**DATA PROVIDED**
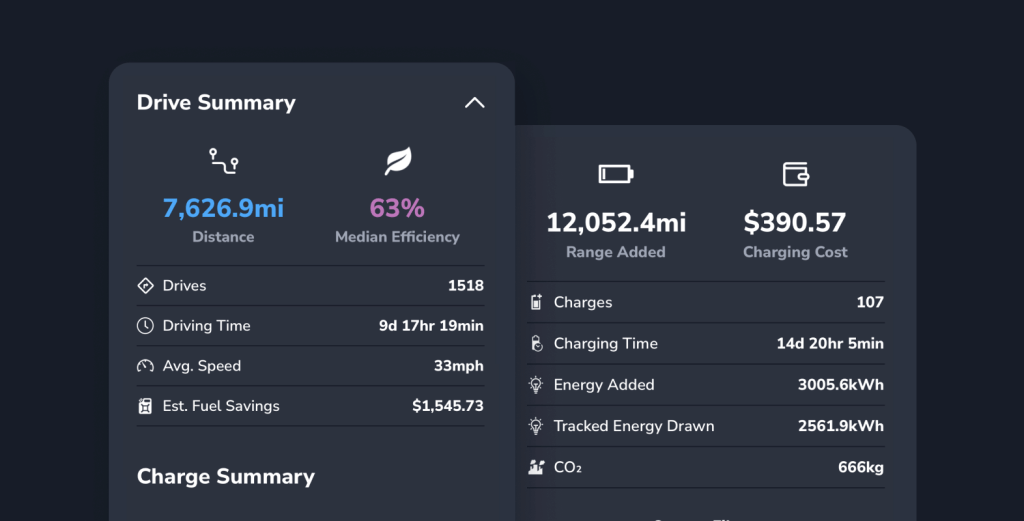Click the speedometer icon beside Avg. Speed
Screen dimensions: 1024x521
(145, 366)
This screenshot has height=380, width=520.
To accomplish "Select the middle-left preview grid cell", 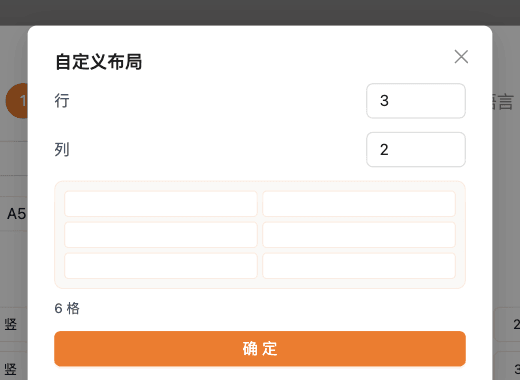I will (161, 235).
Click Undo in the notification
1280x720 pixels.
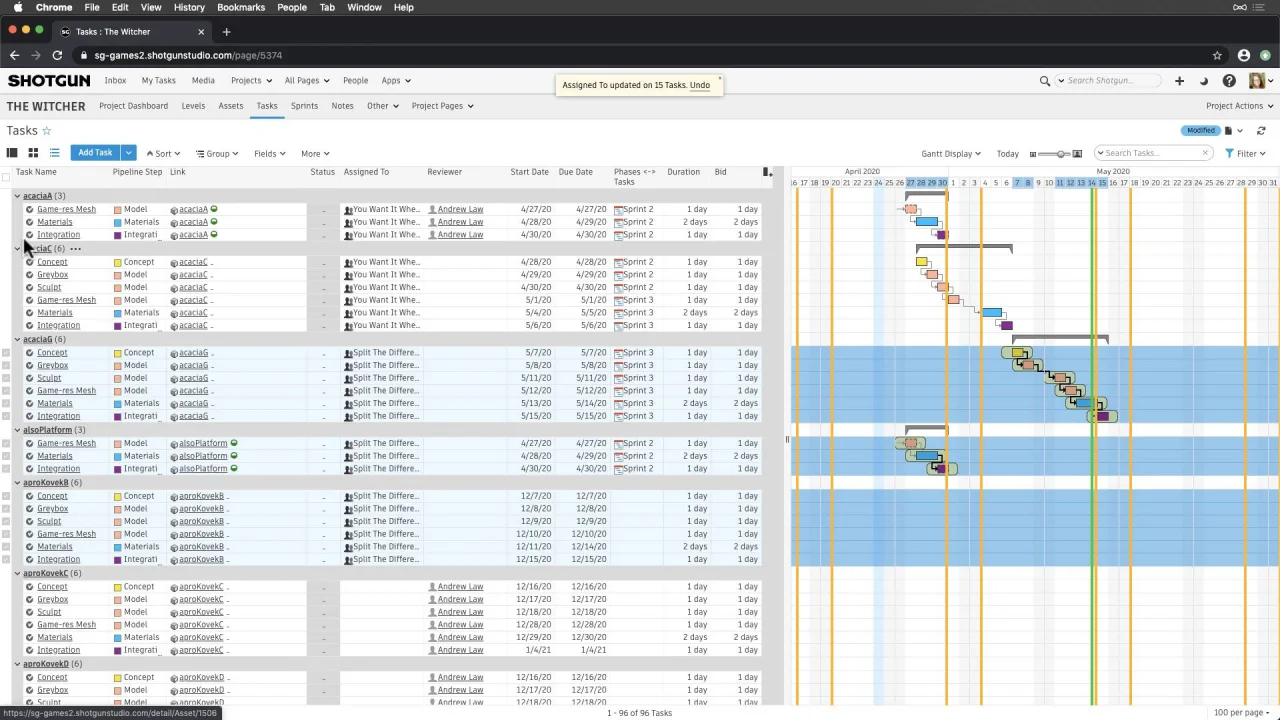click(699, 85)
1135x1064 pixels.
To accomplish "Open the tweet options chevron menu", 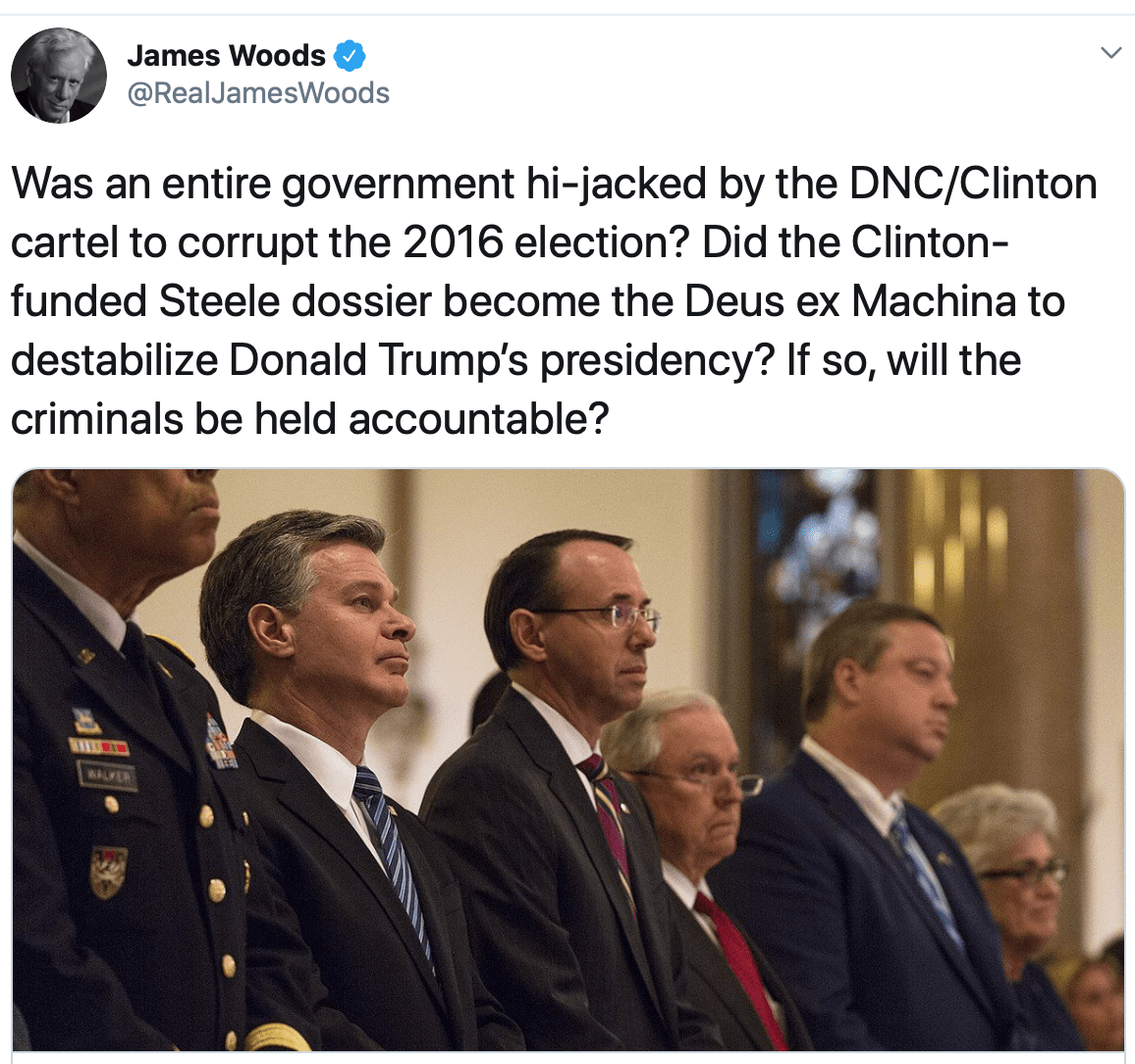I will coord(1110,53).
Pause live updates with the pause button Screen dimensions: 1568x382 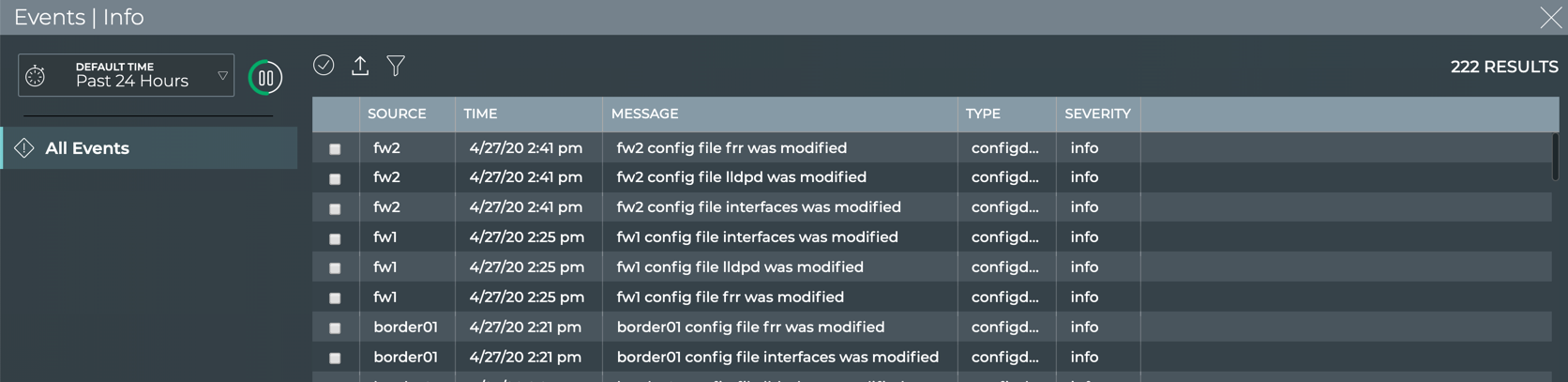(x=265, y=78)
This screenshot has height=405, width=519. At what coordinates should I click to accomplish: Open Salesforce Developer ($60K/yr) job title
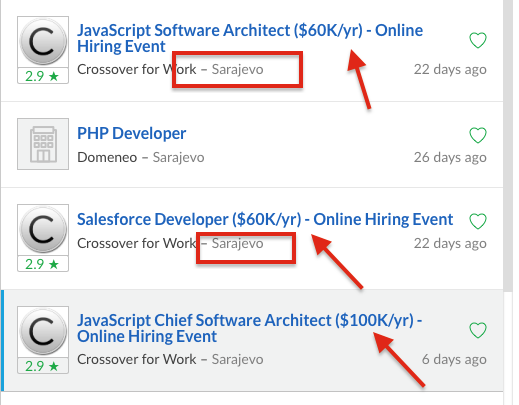click(x=265, y=219)
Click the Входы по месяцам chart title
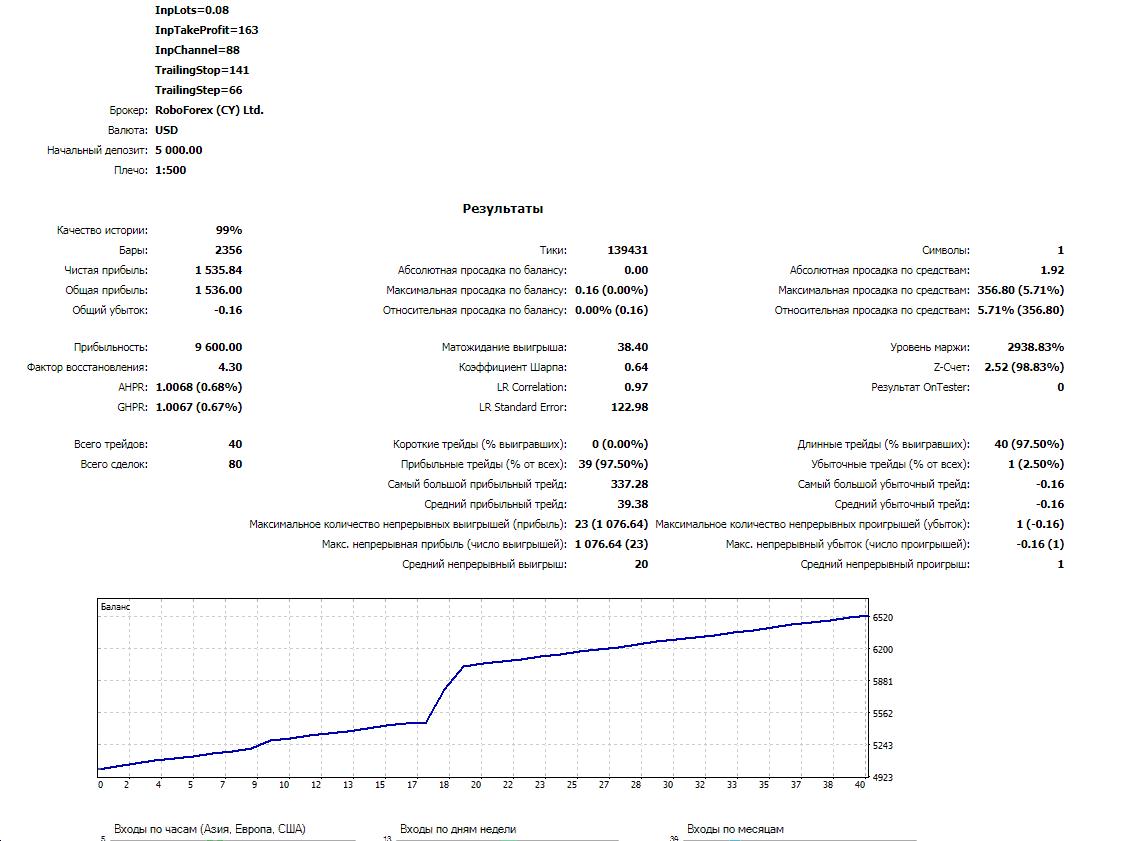This screenshot has height=841, width=1123. [x=735, y=829]
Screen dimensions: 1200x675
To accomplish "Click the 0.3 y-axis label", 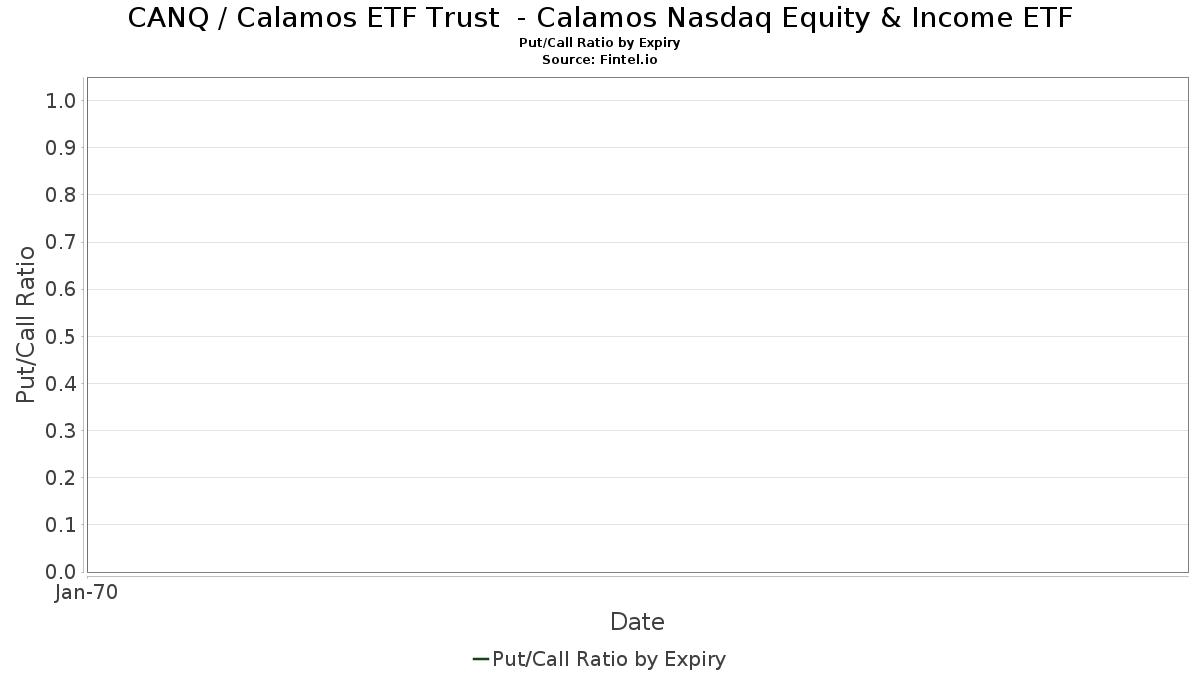I will [x=61, y=431].
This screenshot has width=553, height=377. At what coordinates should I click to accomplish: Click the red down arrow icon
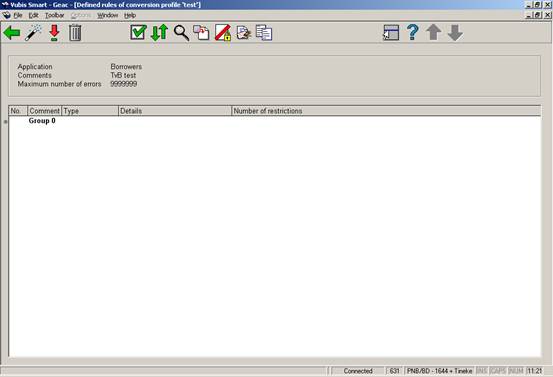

**WORK REQUIRED**
Between and including the line with "This screenshot has height=405, width=519." and the line with "Screen dimensions: 1200x675", repeat every line exactly as it appears above, with pictures left out.

**EXERCISE RESPONSE**
This screenshot has height=405, width=519. At what coordinates should I click to accomplish: Open Salesforce Developer ($60K/yr) job title
click(x=265, y=219)
Click the Входы по месяцам chart title
This screenshot has height=841, width=1123. [x=735, y=829]
Screen dimensions: 1200x675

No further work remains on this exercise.